Not that a GPS is the be all and end all, anyway. It's always got me how modern technology, while it comes up with some really useful ideas, doesn't seem to apply them in what would seem to be the areas of greatest need. A GPS, for example, that tells you how to find your way around the city is one thing. A GPS that could tell you what to do with your life, or give you step by step instructions on how to break up with someone who was making you miserable ("In one hundred seconds we will dial psychokitten's number. Dialling number now...")... that would be good.

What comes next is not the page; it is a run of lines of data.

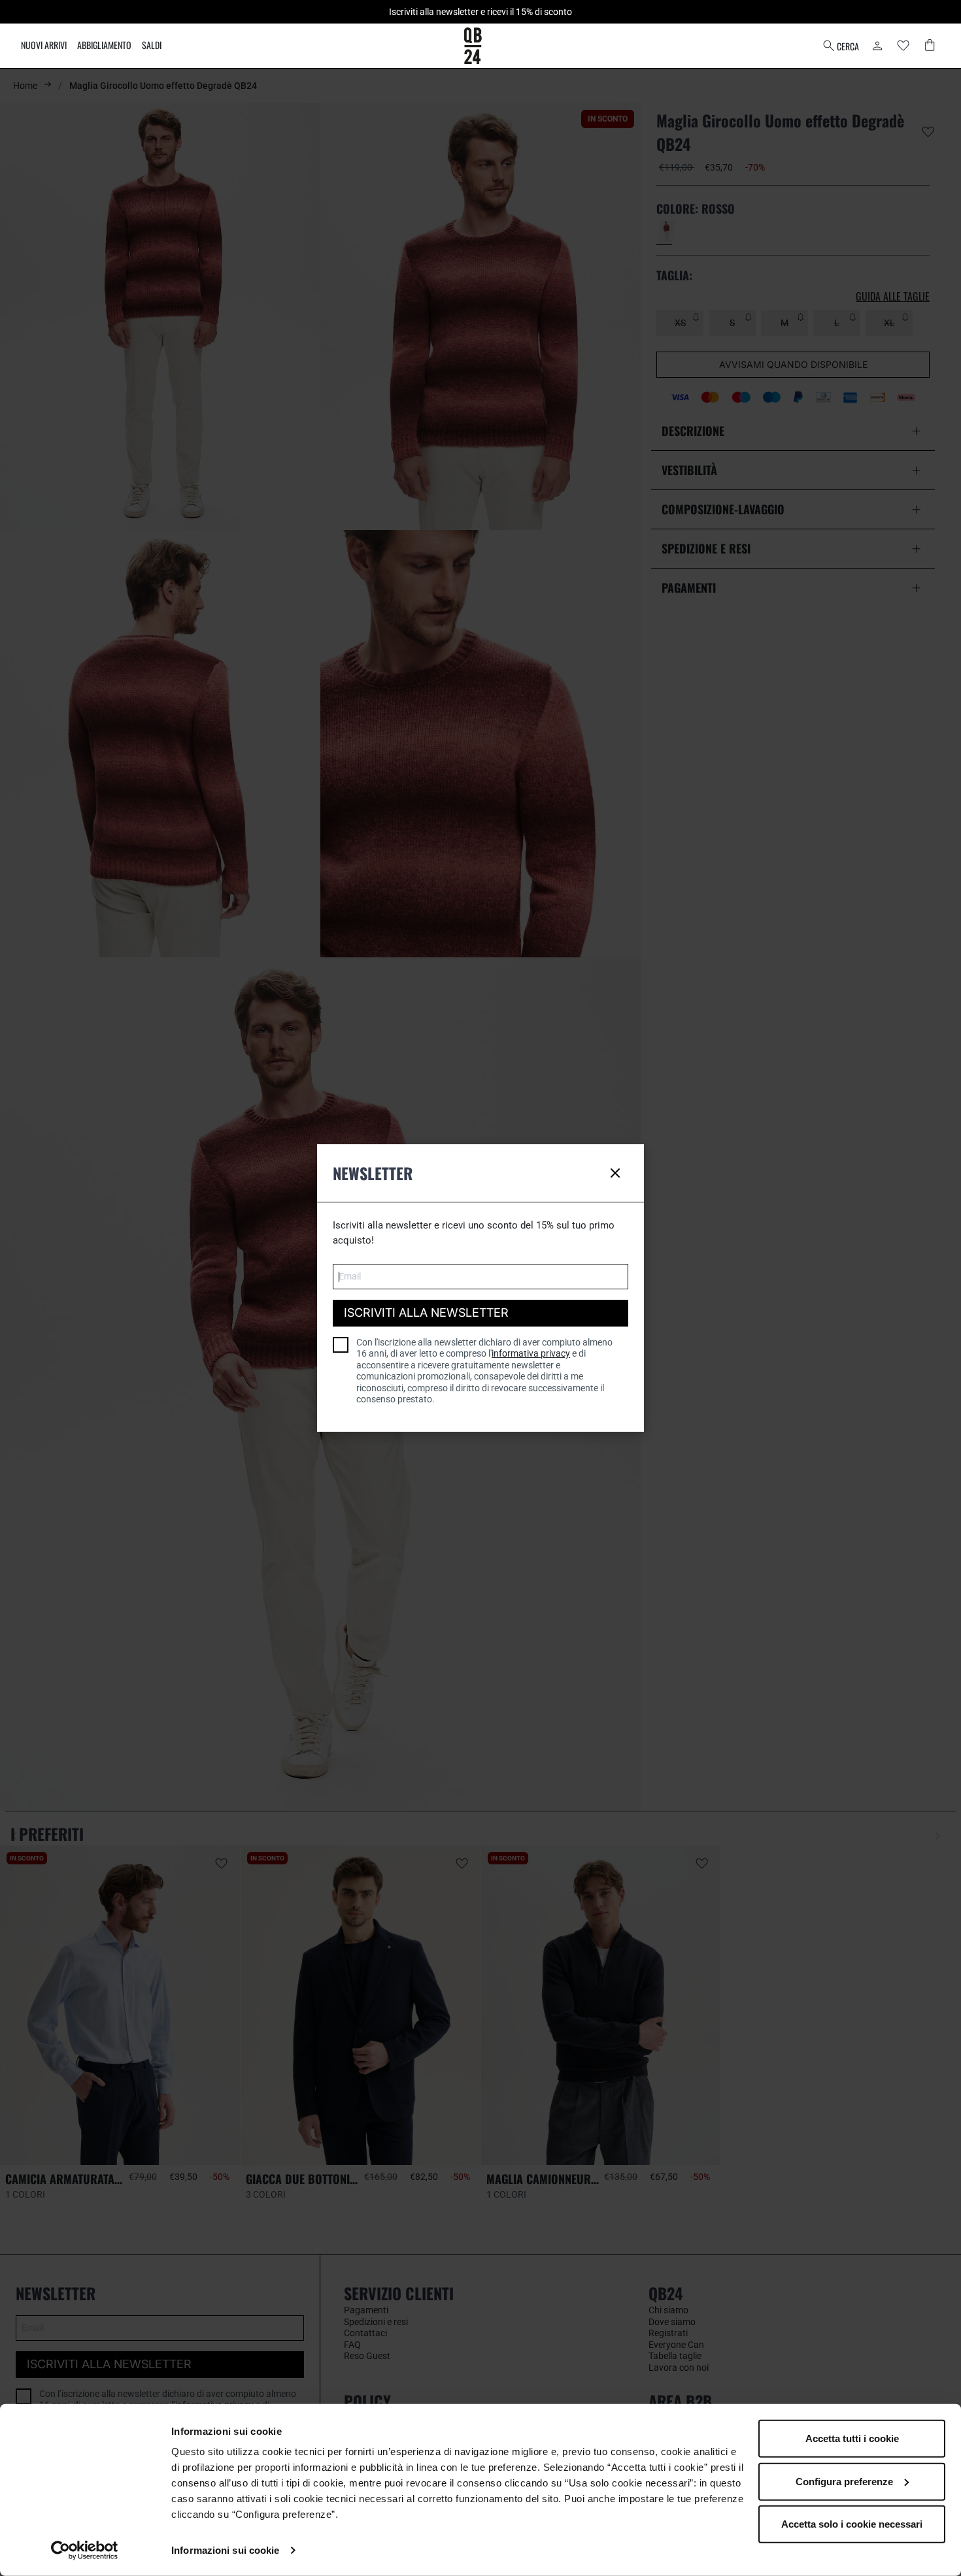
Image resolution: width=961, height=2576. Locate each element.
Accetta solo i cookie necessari (851, 2524)
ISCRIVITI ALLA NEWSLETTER (426, 1312)
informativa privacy (531, 1353)
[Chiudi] (615, 1173)
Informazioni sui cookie (225, 2550)
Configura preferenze (844, 2480)
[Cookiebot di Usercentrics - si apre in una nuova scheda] (84, 2550)
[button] (845, 46)
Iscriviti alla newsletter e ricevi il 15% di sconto (480, 12)
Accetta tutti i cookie (852, 2438)
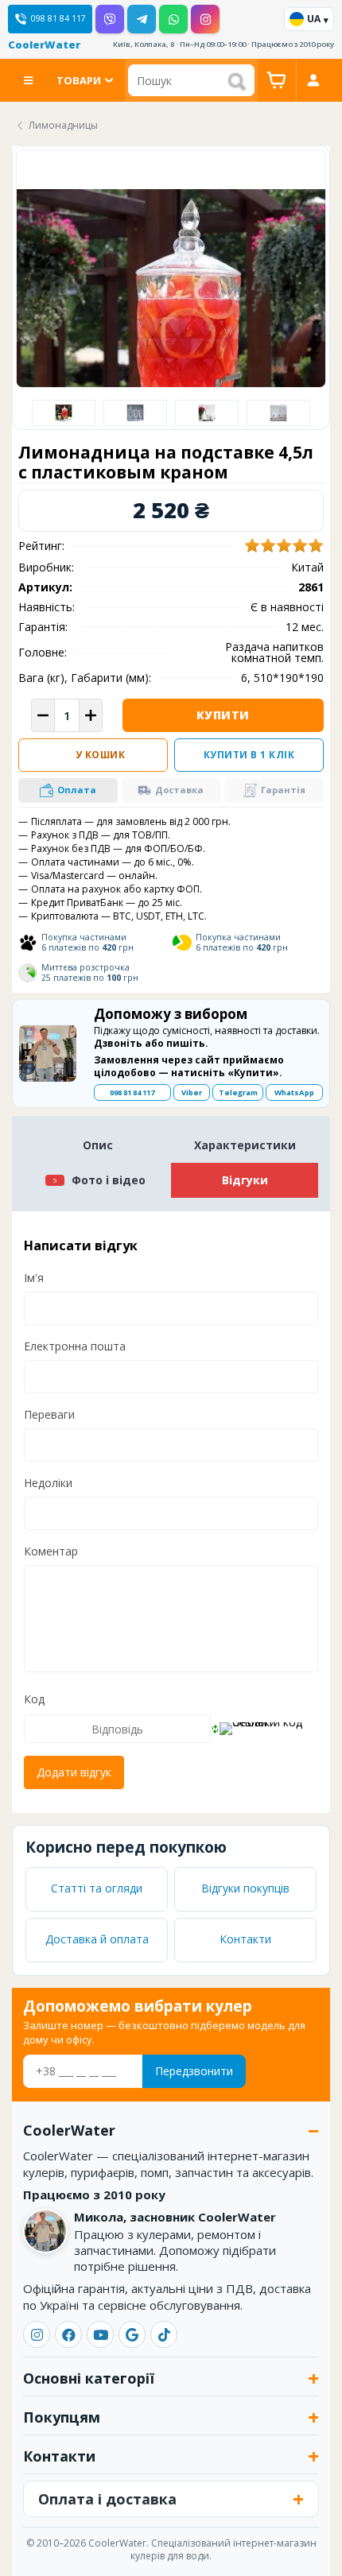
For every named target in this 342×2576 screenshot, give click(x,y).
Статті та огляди (96, 1888)
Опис (98, 1144)
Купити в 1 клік (249, 754)
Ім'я (34, 1277)
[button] (68, 790)
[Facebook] (68, 2334)
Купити (223, 714)
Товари (78, 80)
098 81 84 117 (132, 1092)
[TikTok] (163, 2334)
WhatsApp (294, 1092)
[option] (63, 413)
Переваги (49, 1414)
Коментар (51, 1551)
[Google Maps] (132, 2334)
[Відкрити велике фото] (171, 343)
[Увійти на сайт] (313, 80)
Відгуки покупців (245, 1888)
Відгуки (245, 1179)
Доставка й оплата (97, 1939)
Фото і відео (109, 1179)
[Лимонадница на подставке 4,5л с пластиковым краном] (135, 413)
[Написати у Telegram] (141, 19)
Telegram (238, 1092)
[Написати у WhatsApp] (173, 19)
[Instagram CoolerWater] (205, 19)
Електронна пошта (75, 1346)
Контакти (245, 1939)
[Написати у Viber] (109, 19)
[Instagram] (36, 2334)
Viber (191, 1092)
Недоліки (48, 1482)
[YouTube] (100, 2334)
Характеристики (245, 1144)
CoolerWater (44, 44)
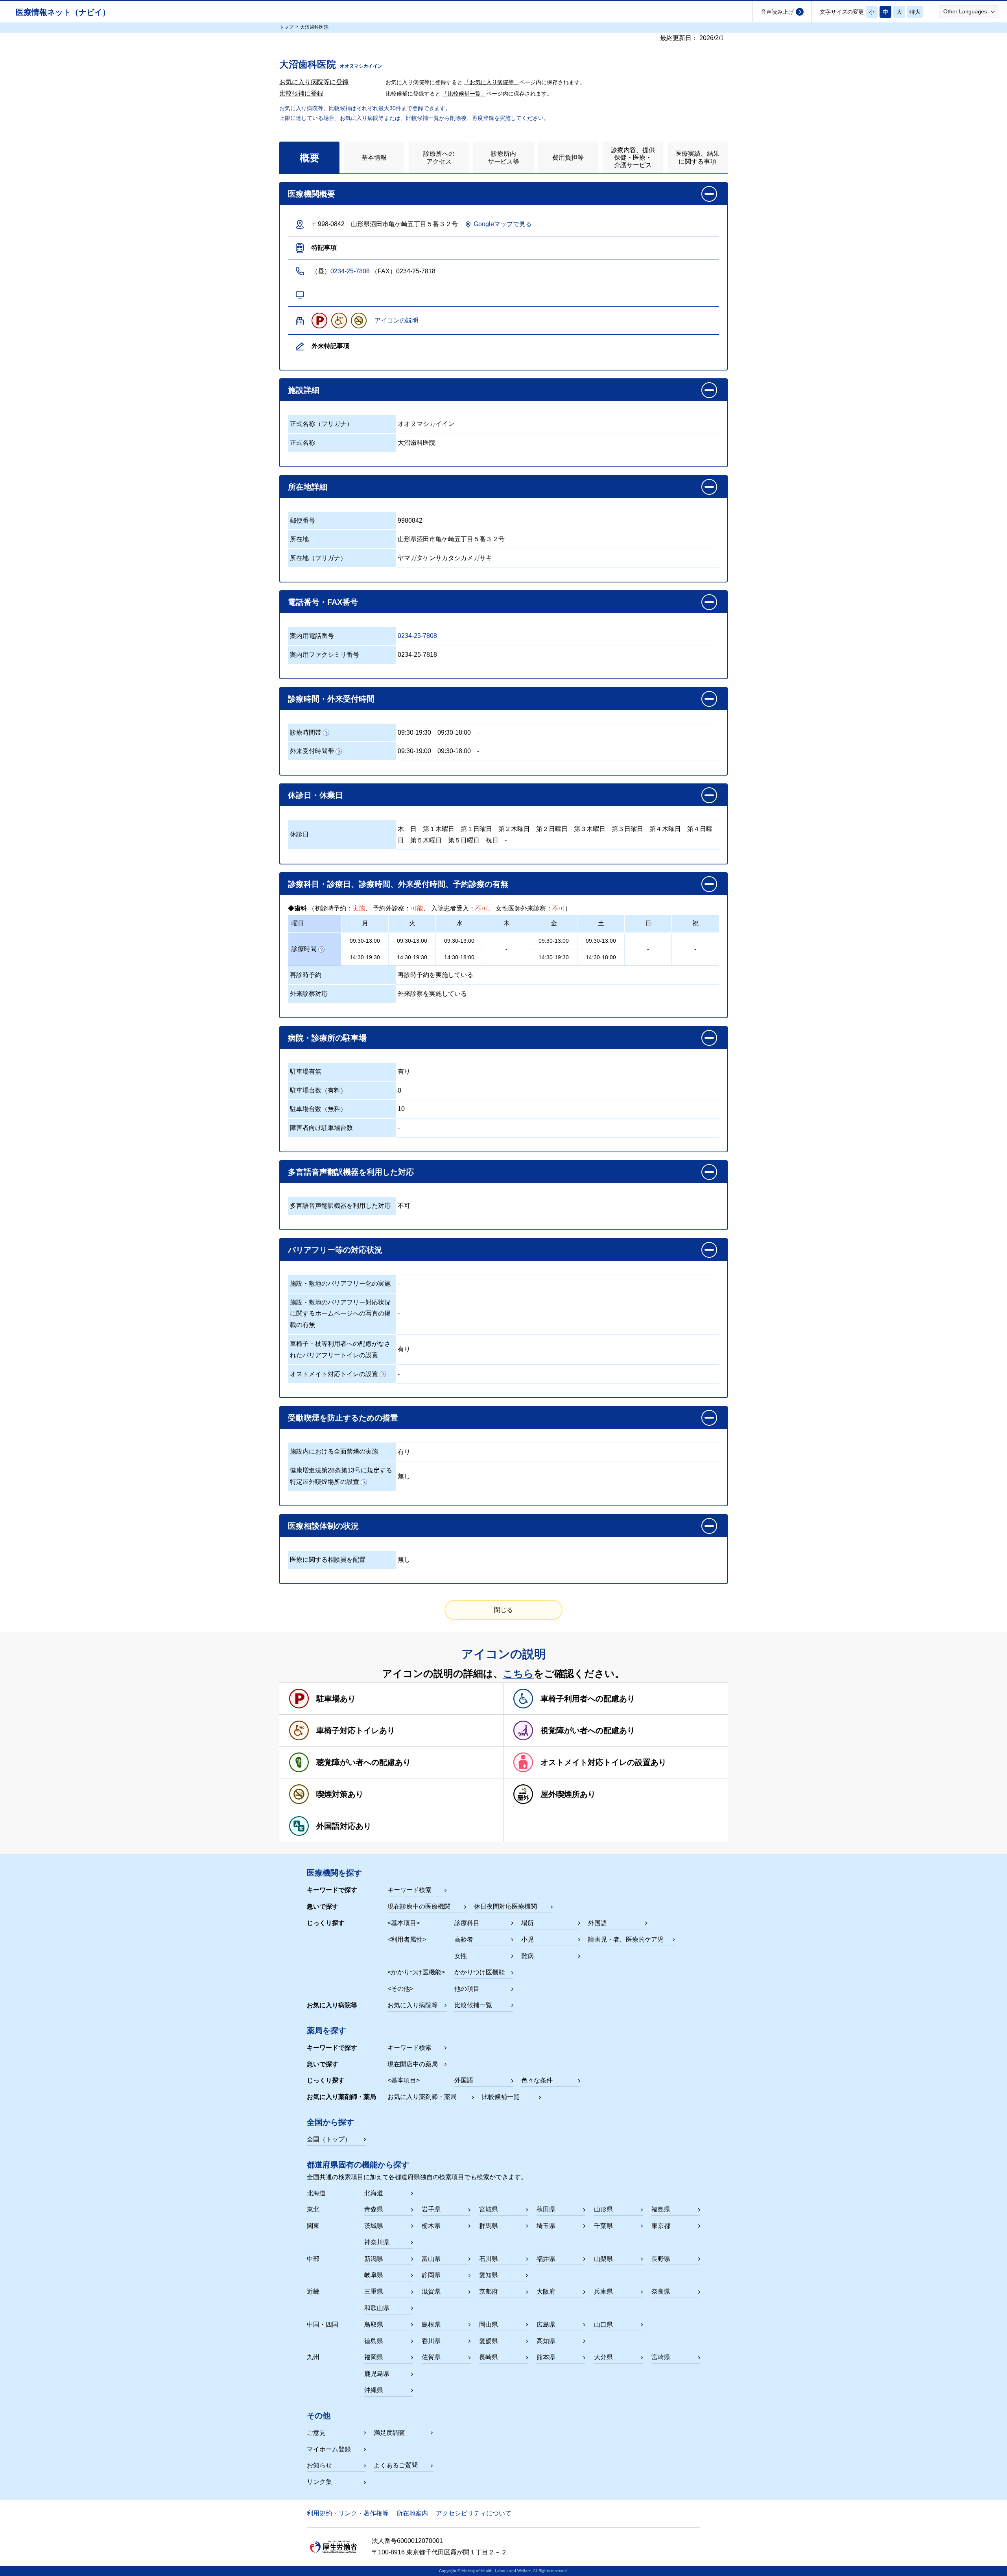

And those things where you press a button on the thing and the other thing makes a noise so you know where it is. Like with the cordless phone, where you press a number on the main thing and the other bits make that chirp noise and you can say "Ah, must have left the handset in the lounge" or "Must have left the handset in the study" or "Of course, now I remember, I left the handset face down in the pile of clothes and crockery hidden behind the door of my niece's bathroom".

PCTT, or "pressy chirpy thing technology" as we in the industry call it, has many promising potential applications. We've all experienced the hours of wasted time searching for a missing sexual partner. Wouldn't things be a lot easier if you could just "press and chirp" to find him/her/it/them? And how about a job that didn't treat you like a low-status bilby? Wouldn't it be simpler if you could just walk down the street, pressing your PCT and waiting for the chirp? And remote controls that had controls so you could make adjustments to other people: "Hmmm, nice, but a little more manliness...". And so on.

Anyway. That's the problem with people who design all this stuff. They don't understand people's real needs in the real world. Anyway, I have to go off to sleep, and from what I can remember the bedroom is first left, right, then left again. If I leave now I should get there by twelve.

Thanks for listening,
John
*Australian made for Australian conditions

3 Comments:

Blogger Tumblewords: said...

So glad to have found your place with no GPS. I surfed and here you are. Yahooo!

8:22 AM  
Blogger Benedict 16th said...

If you get TomTom I bet you use the sultry pommie chick voice.
It seemed very patient when I tried it out the other day, but it doesn't recognise
addresses very well. I do like it trying to work out which direct you go in.
The Pommie chick voice lasted about 10 minutes for me....

Benedict

10:51 PM  
Blogger Juanita said...

I can't believe my eyes! Somebody else remembers Will Robinson and all the DANGER, DANGER he got himself into. Best of luck with your GPS. If it doesn't work out, maybe you should just stay in your own neighborhood from here on out. That's what I do.